Thursday, June 2, 2011

sting deep...


I avoid beauticians and hairdressers at all costs. They’re always so snooty. And brutal.  Hairdressers normally wave scissors about in my face (think wand like movements) and say things like “I may be a fairy but I don’t work magic you know”. As if it’s my fault I was born with perpetual frizz. My aversion to hairdressers has an underpinning logic. You see once you start getting all precious about your hair, you know you are getting  really old.  True story. When I was little I remember asking my mom on a blistering hot day why she didn’t join us in the swimming pool and she said ‘because I’ve just had my hair done’.  Yip, worry too much about your hair and you can be sure that you’ve crossed over to the other side.

Then we get to beauticians. Their first question to me is always, "so what are we using on our skin”.  I normally try and make Lux sound like L’ Uxe to fox them, but what I really want to say is “WE are not using anything on OUR face because WE do not have access to lotions and potions at cost price like the OTHER WE does and because WE have to pay full retail price for hammed up Nivea that WE have worked out is close in cost to the GDP of a small country and that is why WE use Lux”. (BTW, Lux worked for Victoria Principal and Jaclyn Smith, right?)

After the predictable eye rolling I get, they get working on my face with medieval sounding things - steam, lances and tweezers.  It’s a vicious business and I don’t see the point because I end up walking out looking twice as bad as when I walked in.

Anyhow, I blame my most recent run in with ‘beauty people’ on my dermatologist, who recommended some treatments when I explained how it’s very rude that I’ve got wrinkles and pimples in the same year.  ‘Go for a course of 6 glycolic acid peels’, she says to me, ‘and rub on this cream every night.’ It’s called Differin cream. I assume they’re trying to get their point across that it’s differin to the rest? What she didn’t tell me (I finally googled it) is that along with this differin business comes an IB (Initial Breakout). I feel that words like ‘initial breakout’ shouldn’t come with any cream.  And if it does, the manufacturers should call it something more accurate like “Initial Breakout Cream that Eventually Leads To Marginal Improvement”.

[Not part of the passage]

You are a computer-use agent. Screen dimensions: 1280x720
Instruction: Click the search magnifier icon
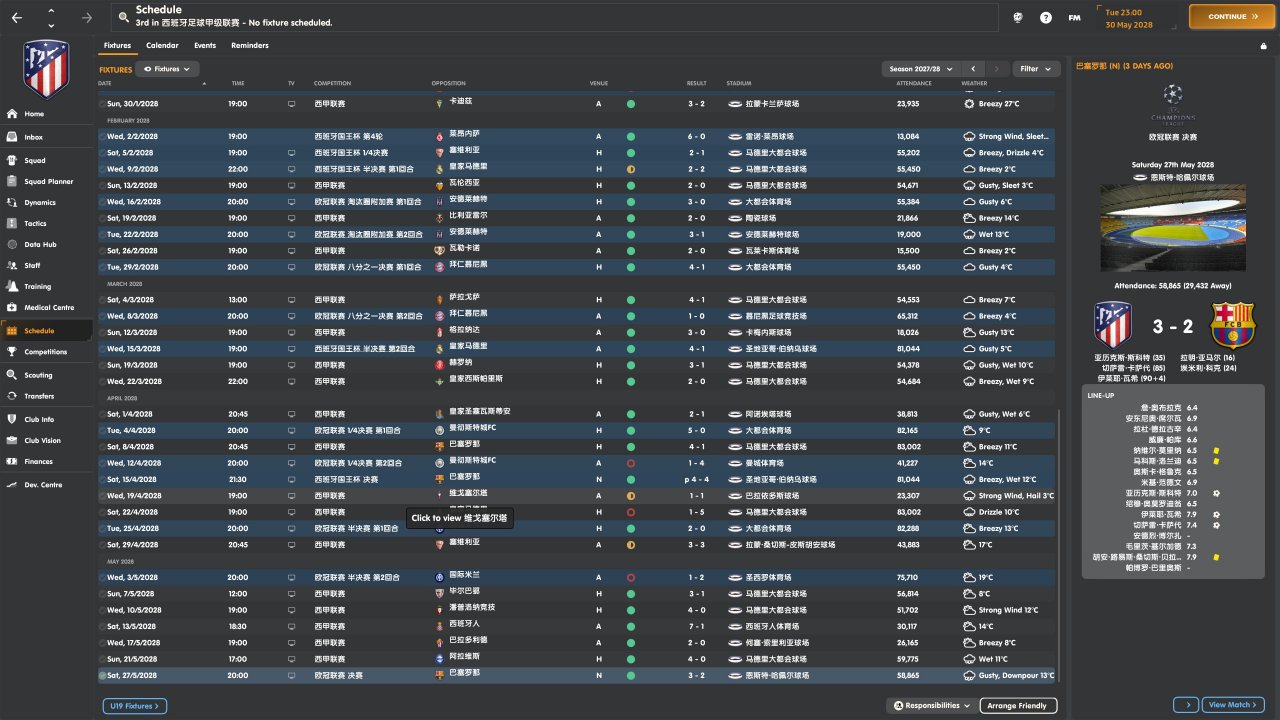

So last week, I finally took my aging arse to a ‘beauty’ person.  Well, not my arse exactly (heaven’s no, I’d never subject anyone to that – except Dr. Oodit and BTW, sorry Dr Oodit for seeing my bum) and it was actually an Aesthetic Medicine Clinic not a ‘beauty person’ (Note to self, get lingo right).

The lady looked so nice.  How was I to know she was into torture? After lulling me into a fake sense of friendliness, she proceeded to put this acid on my face. Hoooooley shit!  I felt my heart rate shoot through the roof and I wanted to reach for a sharp object to stab her in the leg with. She tells me that this type of treatment has been around since ancient Egypt and I fell better as I imagine some granny  Egyptian passing on home beauty remedies. Untill she adds that some died of cardiac arrest because they ‘hadn’t quite refined the dose yet’.  Ah, bingo for the heart rate thing I think. She must have seen the panic-slash-hate in my eyes because she started fanning me with a fanning thing. This stopped the stinging momentarily but I was convinced that by this stage my face had melted off and we were now down to bone. I diplomatically explained that tattoos were far less painful – which was a big hint that she needs to look into some kind of effective pain-management for her clients.  Something like morphine or crack might do the trick.

When she finally finished (after applying a myriad of cooling gels and other weird smelling stuff), I went through to the paying area.  This should be a separate area. An area where no other people are.  Unaware that my face was now very shiny and very flushed, I chat happily to other clients who I only afterwards (upon catching a visual of myself in my rearview mirror) realised were thinking ‘Oh God, that poor woman’.

And to think, I actually pay people for this service.